The Radio 4 drama Beyond Endurance (2015) drew on the diaries to tell how Shackleton (Dominic West) suffered the loss of his expedition’s ship to the ice. Before that on Radio 4 came Kathleen and Con (2013), exploring the romance revealed by letters between Scott (Sam West) and the sculptor Kathleen Bruce (Emilia Fox).
Hooper’s more than 50 books began with Land of the Free (1968), an incisive account of US history. Story of Australia (1974) and History of Australia (1988) displayed a fascination with first encounters between people and landscape.
She had a particular eye for explorers – not always heroic figures, but fallible people in extraordinary settings, their journeys marked by improvisation, suffering and miscalculation. In Doctor Hunger and Captain Thirst (1982) she captured the precariousness of early journeys into Australia’s interior, again drawing on archival material.
Kangaroo Route (1985) traced the development of long-haul flight between Britain and Australia, while Cleared for Take-off (1986), for younger readers, looked behind the passenger cabin to the operational world of international aviation. She researched the subject practically: on flights between Britain and Australia she spent hours in the cockpit with Qantas pilots, questioning them about navigation, weather systems and long-distance flying. Crews occasionally offered her and her husband their bunks.
Among her other books for children, The Pebble in My Pocket (1996) introduces geological time through the life of a single stone; River Story (2000) runs from source to sea; Everyday Inventions (1972) explains the origins of familiar objects; and The Journal of Watkin Stench (1985) retells Australian history through the imagined perspective of a ship’s rat. The skill throughout lay in shaping apparently simple narratives out of close observation.
Born in Adelaide, Meredith grew up in the north of the city with her siblings Janet and Andrew, and went to Wilderness school. Her parents, Jean (nee Champion) and Cliff Rooney, a headteacher and geologist, fostered her curiosity. She often accompanied her father on trips into the outback, and remembered him explaining that the rocks beneath their feet were once seabed 800m years earlier. Those lessons in “reading” landscape later informed books such as The Island That Moved (2004), which traced New Zealand’s tectonic journey across deep time. Childhood illnesses, including scarlet fever, polio and rheumatic fever, confined her to bed for long periods, during which she read voraciously and developed her self-reliance.

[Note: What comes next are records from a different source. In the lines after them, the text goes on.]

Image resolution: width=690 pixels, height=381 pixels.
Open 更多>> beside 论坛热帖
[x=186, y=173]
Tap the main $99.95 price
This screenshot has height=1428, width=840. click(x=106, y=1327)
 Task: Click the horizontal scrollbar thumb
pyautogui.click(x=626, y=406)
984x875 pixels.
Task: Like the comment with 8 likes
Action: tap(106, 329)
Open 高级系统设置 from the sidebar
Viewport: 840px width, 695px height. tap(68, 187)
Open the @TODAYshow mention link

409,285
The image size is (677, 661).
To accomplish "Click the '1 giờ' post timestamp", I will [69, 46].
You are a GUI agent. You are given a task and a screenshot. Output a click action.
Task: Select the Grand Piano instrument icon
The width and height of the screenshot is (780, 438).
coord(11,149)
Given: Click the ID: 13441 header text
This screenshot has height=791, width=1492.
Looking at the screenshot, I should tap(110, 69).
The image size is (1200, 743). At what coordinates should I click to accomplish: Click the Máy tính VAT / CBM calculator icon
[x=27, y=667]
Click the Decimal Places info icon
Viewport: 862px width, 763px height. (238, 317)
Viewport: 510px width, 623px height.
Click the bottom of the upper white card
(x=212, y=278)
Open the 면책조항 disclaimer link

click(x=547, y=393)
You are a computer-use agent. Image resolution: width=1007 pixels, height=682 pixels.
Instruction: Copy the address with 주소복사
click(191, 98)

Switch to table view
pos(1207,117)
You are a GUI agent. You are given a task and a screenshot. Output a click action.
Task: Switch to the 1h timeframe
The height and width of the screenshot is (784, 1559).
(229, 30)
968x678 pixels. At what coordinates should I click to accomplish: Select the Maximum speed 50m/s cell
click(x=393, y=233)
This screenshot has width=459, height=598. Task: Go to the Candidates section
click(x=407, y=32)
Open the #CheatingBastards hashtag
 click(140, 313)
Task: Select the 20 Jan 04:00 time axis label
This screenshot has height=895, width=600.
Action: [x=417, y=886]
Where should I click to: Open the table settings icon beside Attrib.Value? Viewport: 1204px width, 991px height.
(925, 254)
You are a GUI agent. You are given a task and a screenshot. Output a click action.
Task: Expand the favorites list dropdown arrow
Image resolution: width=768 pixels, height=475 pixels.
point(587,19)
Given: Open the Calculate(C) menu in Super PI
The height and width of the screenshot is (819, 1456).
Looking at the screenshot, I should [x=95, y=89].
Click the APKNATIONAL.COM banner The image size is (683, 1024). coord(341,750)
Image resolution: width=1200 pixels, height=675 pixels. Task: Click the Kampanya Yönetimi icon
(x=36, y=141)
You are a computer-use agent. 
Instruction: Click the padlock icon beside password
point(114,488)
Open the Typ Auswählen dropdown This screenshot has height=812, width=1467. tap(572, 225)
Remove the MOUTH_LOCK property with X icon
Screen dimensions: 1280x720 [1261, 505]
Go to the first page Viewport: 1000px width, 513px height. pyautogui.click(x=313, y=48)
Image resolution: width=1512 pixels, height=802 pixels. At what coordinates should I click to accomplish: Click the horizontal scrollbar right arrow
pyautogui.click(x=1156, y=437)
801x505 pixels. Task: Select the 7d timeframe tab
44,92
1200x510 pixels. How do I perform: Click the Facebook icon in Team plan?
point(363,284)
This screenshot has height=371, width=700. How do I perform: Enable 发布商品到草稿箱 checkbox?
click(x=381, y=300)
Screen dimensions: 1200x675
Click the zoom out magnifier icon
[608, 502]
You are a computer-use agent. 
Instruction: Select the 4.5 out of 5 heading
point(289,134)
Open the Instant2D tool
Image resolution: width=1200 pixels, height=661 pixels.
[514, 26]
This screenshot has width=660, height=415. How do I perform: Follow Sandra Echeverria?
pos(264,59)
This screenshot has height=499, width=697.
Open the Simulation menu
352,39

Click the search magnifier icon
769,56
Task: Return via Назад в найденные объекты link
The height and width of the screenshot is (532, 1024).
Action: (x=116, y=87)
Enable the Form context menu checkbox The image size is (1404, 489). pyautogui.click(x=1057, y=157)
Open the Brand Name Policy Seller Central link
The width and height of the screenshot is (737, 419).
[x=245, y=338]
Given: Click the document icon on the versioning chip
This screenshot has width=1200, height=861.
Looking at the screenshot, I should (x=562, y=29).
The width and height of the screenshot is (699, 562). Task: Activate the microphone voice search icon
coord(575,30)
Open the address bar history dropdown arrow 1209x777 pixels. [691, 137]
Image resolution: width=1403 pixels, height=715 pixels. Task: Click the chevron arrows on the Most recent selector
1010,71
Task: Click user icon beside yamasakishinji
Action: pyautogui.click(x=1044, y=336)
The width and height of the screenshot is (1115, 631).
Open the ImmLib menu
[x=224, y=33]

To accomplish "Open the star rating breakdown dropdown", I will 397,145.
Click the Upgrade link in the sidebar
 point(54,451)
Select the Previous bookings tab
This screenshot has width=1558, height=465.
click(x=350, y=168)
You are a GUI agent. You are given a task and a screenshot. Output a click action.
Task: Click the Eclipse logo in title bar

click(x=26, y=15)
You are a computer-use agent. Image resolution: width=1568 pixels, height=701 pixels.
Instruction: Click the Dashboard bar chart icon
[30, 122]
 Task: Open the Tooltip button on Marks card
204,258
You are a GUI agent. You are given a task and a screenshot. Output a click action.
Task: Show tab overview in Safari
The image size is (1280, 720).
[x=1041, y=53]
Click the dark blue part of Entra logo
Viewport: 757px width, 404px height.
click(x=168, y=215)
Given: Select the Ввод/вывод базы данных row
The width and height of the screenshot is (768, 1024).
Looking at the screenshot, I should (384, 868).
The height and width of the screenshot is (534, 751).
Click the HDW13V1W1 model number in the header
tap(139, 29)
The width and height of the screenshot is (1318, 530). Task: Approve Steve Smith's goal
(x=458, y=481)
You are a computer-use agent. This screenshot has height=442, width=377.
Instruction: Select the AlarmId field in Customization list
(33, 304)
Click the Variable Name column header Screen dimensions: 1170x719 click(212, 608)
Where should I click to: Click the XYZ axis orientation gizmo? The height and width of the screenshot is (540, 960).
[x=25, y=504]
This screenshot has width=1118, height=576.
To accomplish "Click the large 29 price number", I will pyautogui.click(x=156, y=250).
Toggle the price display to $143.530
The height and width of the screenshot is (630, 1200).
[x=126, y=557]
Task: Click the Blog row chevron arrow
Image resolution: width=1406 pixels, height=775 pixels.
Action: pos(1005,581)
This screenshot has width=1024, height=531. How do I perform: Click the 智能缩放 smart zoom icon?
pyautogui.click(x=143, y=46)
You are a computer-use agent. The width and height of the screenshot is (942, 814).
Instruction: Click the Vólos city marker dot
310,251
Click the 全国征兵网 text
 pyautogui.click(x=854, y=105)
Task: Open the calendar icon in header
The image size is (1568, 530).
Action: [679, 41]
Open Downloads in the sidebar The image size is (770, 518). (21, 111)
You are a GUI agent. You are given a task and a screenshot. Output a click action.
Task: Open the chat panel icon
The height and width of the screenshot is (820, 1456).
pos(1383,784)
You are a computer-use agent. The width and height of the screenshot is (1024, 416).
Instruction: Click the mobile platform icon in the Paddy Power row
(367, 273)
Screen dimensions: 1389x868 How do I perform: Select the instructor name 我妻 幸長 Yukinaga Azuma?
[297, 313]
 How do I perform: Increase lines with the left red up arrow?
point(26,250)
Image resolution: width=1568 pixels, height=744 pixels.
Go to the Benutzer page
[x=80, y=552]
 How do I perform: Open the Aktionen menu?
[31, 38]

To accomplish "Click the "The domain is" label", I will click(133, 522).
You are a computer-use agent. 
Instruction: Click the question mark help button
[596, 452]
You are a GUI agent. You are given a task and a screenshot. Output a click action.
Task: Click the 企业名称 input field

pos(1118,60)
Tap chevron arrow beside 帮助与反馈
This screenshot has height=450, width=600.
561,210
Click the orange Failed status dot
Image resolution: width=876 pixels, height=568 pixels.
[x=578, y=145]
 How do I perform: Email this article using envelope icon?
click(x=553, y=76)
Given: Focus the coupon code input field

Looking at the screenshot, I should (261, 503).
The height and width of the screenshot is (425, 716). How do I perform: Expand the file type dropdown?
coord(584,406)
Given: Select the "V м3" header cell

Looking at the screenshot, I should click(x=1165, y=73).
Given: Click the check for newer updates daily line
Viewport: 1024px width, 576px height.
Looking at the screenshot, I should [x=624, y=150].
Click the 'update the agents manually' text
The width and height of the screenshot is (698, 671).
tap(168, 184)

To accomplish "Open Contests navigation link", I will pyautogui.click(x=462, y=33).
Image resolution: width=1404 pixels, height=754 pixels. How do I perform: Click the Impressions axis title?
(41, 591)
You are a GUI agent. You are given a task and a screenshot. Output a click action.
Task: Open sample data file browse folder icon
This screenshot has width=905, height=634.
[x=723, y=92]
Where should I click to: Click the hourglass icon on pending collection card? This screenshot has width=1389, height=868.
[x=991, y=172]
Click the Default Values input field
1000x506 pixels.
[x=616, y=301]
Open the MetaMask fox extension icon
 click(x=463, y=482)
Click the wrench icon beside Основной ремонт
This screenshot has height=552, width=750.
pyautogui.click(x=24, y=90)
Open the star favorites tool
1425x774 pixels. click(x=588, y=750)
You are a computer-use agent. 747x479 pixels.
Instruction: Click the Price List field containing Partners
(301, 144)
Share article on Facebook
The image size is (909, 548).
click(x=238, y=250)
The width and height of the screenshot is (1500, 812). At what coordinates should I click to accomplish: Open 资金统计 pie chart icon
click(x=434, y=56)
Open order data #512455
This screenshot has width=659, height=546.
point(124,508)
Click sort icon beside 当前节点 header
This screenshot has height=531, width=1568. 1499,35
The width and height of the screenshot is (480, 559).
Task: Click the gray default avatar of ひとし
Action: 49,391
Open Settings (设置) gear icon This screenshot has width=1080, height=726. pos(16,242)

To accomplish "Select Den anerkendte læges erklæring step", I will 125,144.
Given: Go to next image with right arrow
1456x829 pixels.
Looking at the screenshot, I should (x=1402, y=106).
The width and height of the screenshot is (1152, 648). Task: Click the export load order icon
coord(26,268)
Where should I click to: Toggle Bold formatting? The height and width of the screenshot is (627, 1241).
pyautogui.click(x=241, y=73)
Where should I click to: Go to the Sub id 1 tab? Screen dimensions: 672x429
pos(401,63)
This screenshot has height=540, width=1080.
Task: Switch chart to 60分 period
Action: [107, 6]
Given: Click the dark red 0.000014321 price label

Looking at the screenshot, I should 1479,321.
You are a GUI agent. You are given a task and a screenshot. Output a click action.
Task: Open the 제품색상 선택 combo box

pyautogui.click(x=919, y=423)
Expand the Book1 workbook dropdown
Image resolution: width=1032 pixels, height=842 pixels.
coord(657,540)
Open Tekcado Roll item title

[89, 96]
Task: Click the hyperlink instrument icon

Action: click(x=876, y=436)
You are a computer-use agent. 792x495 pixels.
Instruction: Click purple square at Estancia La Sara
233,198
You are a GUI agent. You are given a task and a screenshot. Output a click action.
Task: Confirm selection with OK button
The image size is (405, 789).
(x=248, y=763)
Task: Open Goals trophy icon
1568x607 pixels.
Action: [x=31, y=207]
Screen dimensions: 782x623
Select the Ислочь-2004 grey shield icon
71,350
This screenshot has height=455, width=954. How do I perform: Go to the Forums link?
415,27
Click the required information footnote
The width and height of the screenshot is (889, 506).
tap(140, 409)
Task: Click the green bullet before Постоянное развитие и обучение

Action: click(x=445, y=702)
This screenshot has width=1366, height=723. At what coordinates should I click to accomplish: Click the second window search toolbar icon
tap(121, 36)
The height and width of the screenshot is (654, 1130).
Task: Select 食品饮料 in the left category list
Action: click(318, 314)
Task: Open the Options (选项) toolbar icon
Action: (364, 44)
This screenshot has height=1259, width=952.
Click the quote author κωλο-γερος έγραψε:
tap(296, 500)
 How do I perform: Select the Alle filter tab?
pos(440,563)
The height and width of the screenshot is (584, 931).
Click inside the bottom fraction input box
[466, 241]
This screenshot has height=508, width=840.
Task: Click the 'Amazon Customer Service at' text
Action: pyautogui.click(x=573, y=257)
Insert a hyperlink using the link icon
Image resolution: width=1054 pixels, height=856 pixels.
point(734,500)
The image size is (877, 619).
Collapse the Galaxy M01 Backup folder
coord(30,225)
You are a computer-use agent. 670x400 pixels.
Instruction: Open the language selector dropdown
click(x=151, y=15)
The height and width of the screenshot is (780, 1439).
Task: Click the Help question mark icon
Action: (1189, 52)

Graduating from the University of Adelaide with first-class honours in history, in 1961 she won a scholarship to Oxford University, where she undertook a BPhil in imperial and Commonwealth history, first at Lady Margaret Hall and then at Nuffield College.
At Oxford she met Richard Hooper, a broadcaster and communications specialist. They married in 1964 and settled in north London, raising three children, Rachel, Tom and Ben. When Meredith discovered a promising unproduced play, she drew it to the attention of Tom, a film director, and he adapted it as The King’s Speech.
She held visiting scholarships at Wolfson College, Cambridge, and the Scott Polar Research Institute, and served as a trustee of the UK Antarctic Heritage Trust (UKAHT) and the International Polar Foundation. Her awards included the Antarctica Service Medal from the US Congress (2004).
Work that she did with the UKAHT helped me, as its chief executive, to see how Antarctica could be opened up to readers – not as myth or metaphor, but as a real, fragile and astonishing place. She had a steady conviction that curiosity, pursued with care, can reshape our understanding of the planet we share.
She is survived by Richard, her three children and eight grandchildren.